Repeat the entries verbatim, starting at the line that contains "Task: Select 打印设置 in the settings list" and ending at the last line of the entries.

--- start Dataset extract ---

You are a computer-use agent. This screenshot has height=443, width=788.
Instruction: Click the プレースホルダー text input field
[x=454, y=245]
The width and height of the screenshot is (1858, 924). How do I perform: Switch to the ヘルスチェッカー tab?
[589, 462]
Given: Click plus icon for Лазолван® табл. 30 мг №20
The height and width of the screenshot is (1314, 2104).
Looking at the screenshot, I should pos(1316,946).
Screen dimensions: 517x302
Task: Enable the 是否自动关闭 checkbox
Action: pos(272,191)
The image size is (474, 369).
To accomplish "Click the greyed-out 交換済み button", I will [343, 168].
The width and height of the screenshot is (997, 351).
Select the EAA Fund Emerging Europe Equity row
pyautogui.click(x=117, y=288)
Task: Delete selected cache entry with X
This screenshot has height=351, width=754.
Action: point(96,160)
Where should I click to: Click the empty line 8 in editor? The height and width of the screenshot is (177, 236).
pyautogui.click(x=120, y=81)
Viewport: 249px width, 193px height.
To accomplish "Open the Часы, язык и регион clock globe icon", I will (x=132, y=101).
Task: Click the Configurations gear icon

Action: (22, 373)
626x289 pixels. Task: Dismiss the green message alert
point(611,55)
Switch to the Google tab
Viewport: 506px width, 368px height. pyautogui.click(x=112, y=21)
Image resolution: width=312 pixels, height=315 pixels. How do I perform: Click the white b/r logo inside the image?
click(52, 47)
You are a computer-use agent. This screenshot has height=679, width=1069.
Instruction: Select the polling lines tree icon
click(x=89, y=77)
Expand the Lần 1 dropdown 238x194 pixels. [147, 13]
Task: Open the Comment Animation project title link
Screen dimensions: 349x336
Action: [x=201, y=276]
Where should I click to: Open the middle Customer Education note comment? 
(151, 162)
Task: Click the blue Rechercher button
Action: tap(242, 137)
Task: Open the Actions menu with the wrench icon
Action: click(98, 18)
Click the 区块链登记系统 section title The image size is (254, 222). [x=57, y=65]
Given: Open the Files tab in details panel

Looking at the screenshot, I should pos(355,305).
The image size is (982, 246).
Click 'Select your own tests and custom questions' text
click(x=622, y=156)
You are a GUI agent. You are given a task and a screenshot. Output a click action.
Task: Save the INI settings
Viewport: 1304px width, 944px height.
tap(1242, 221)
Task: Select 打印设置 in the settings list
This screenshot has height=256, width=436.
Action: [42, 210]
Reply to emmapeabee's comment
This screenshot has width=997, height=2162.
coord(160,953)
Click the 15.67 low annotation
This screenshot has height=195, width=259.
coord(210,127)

--- end Dataset extract ---

● **Full output**
Task: Select 打印设置 in the settings list
This screenshot has height=256, width=436.
Action: [42, 210]
Reply to emmapeabee's comment
This screenshot has width=997, height=2162.
coord(160,953)
Click the 15.67 low annotation
This screenshot has height=195, width=259.
coord(210,127)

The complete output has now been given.